By contrast, Hurst’s cash-on-hand had barely changed in March. He ended the month with $37,218 in the bank after raising $8971 and spending $8427. Hurst had few standout contributions or expenditures. Among notables who gave were School Committee member Barbara Gresham, Gloria Williams—the wife of State Rep Bud Williams—and the campaign account of former State Rep Jose Tosado.

Among Hurst’s spending was $5750 for staff and consultants. The balance appears to be charitable or materials like campaign signs and literature.

Council President Lederman, who announced early in February ended the March reporting period with $16,962, the least of the top-tier challengers to Sarno. He raised $3969 and spent $6642 last month. Among the notable contributors were former City Councilor John Lysak, Chicopee City Councilor Derek Debosz and the Springfield firefighter union. Lederman spent $4589 at Max’s Tavern at the Hall of Fame for his kickoff event. The remainder of his spending were items in the hundreds of dollars, including for food at other events, online services, and photography.
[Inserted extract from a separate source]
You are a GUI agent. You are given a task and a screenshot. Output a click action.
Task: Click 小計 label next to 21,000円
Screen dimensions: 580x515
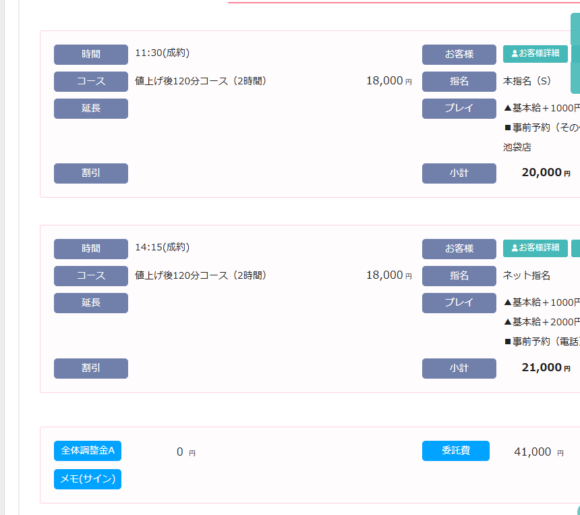coord(459,369)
Rep Ramos, who announced about a week after Lederman in February, closed out March with $50,803. Of the challengers, as a sitting state rep in Boston, Ramos had the deepest well to draw from before announcing. Last month, he spent $8682 while raising $5813. Among his notable contributors last month were the local carpenters union, Tosado’s campaign, and Lawrence Rep Frank Moran. Ramos spent $2500 on a videographer and another $2500 on consulting. He also spent nearly $2300 on services at a vender called D3 for printing.

According to the ad library for Meta, the parent company of Facebook and Instagram, Lederman, Sarno and Ramos all paid for advertising on both platforms last month.
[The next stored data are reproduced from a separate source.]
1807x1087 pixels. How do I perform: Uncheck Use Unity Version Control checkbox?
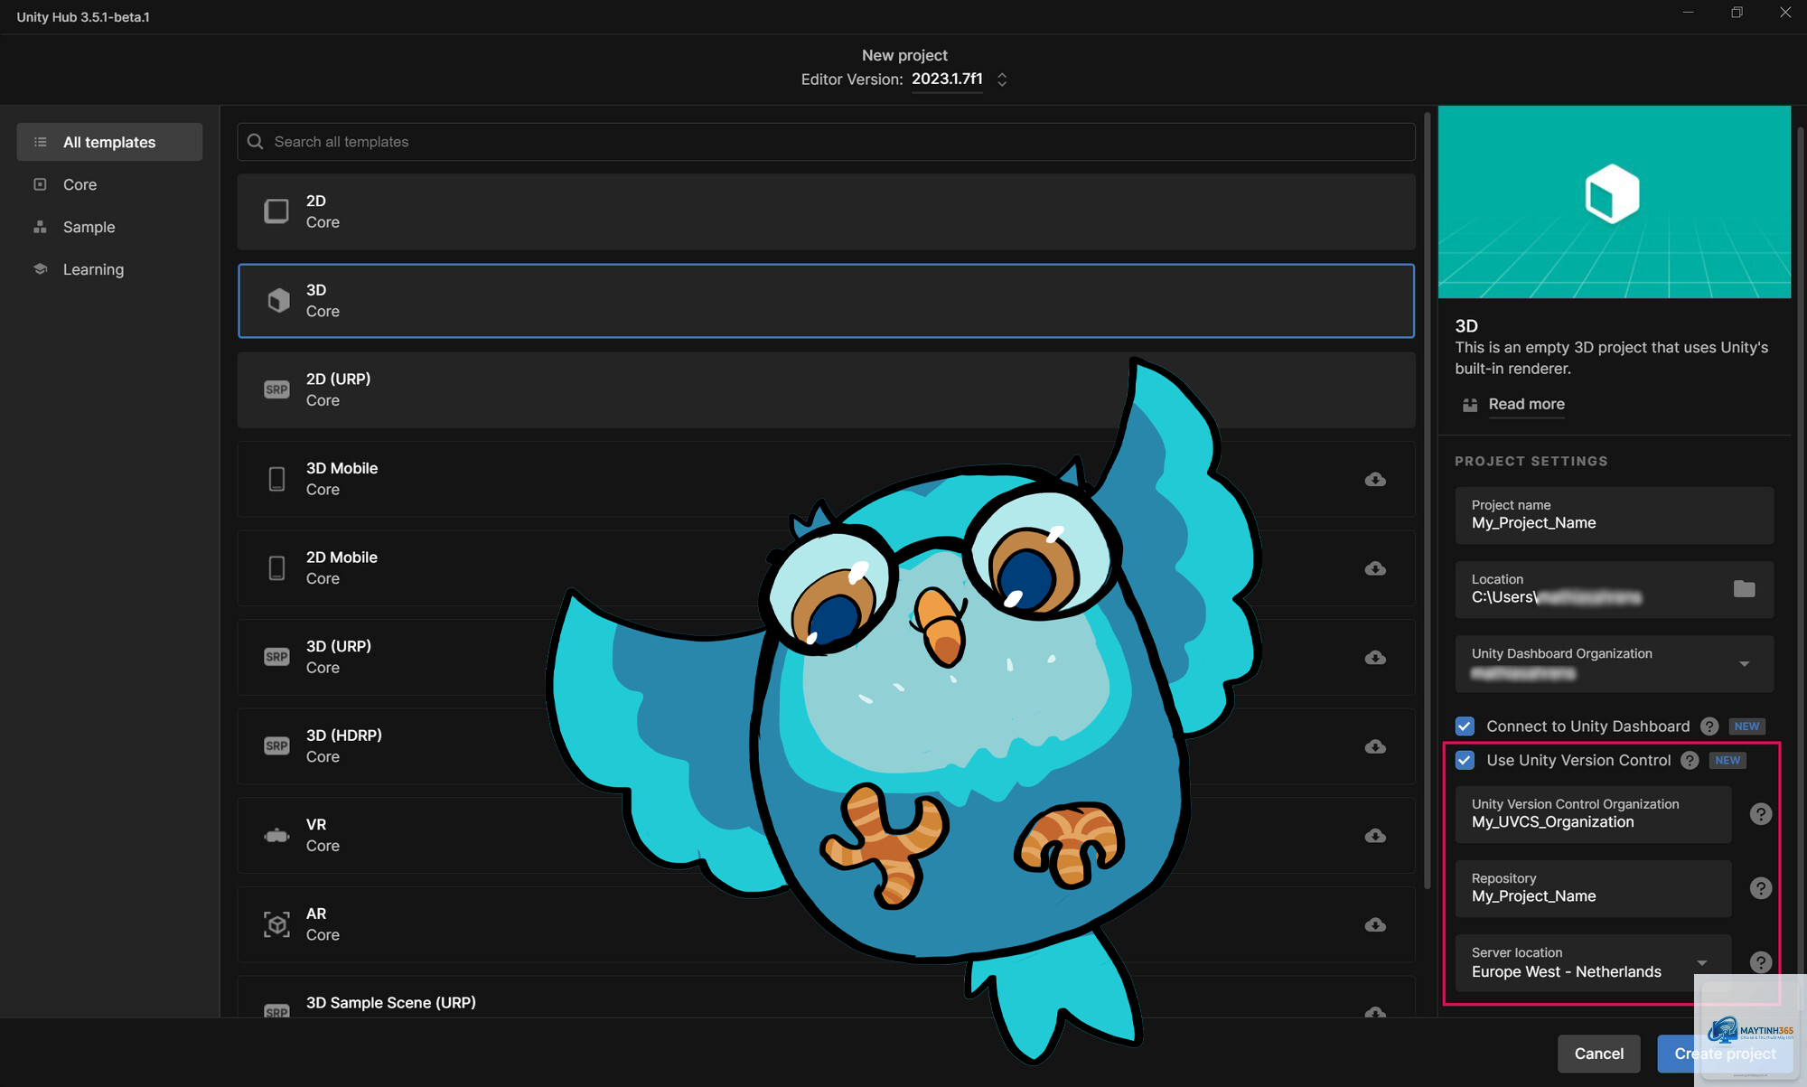(1465, 761)
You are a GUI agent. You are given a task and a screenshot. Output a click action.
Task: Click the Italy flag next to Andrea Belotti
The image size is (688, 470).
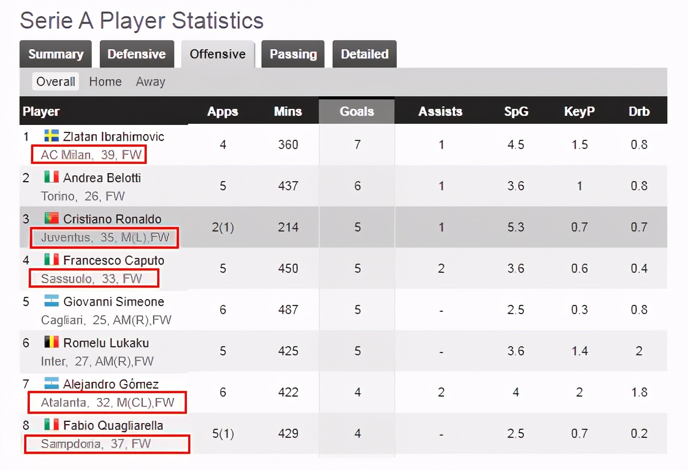coord(52,178)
The only other candidate in the race, therapist David Ciampi, had $59 at the end of March. He had raised $6000 and spent $6166. Like Sarno, Ciampi’s report does not say the receipts’ source. However, he has self-funded before. Of his spending in March, $5000 went to social media and video production.

On first blush, Sarno does appear to be blowing his opponents out of the water. This would be a surprise to no one, however. Indeed, Sarno has already started spending down his haul. The premium he is paying for polling and filming—of which his opponents can live without or obtain for less—should raise eyebrows. Incumbency may be less determinative than it seems, at least in terms of the money race.